__What needs to be done__
Go through the entries one line at a time, and gather every line that has the word "computer".

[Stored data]
________________________________________

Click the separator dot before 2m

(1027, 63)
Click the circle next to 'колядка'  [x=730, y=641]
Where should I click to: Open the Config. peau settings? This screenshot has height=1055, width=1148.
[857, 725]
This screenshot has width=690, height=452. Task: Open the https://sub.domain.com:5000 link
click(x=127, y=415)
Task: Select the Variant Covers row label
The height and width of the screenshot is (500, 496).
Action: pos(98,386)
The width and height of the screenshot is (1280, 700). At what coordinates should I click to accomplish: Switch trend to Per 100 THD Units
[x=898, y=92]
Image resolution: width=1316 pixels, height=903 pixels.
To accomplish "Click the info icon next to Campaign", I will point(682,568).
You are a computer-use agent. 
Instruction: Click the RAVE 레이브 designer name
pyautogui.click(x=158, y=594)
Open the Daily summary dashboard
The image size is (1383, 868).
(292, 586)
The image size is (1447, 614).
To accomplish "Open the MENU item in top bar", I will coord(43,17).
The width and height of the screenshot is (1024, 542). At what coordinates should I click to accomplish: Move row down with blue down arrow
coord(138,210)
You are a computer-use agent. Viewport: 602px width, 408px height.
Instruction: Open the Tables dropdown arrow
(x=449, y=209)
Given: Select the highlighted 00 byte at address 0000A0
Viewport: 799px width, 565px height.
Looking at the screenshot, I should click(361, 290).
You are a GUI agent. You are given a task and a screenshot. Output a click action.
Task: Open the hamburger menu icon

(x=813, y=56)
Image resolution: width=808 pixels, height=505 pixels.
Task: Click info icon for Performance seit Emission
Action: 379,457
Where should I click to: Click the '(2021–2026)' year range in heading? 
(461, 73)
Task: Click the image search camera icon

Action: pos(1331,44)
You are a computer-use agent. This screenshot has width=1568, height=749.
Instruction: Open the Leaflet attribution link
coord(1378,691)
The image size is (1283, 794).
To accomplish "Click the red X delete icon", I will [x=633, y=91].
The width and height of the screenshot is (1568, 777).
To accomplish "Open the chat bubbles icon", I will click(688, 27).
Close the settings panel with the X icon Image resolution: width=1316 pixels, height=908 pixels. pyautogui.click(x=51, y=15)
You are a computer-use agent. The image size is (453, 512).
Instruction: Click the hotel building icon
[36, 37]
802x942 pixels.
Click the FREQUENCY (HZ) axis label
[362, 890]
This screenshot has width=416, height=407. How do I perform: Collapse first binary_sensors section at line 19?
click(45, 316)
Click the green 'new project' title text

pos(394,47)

________________________________________

__Solution to this problem__
You are a computer-use agent. 
You are a computer-use agent. Viewport: 602px width, 408px height.
You are a computer-use agent. This screenshot has width=1568, height=749.
You are a computer-use agent. The image size is (453, 512).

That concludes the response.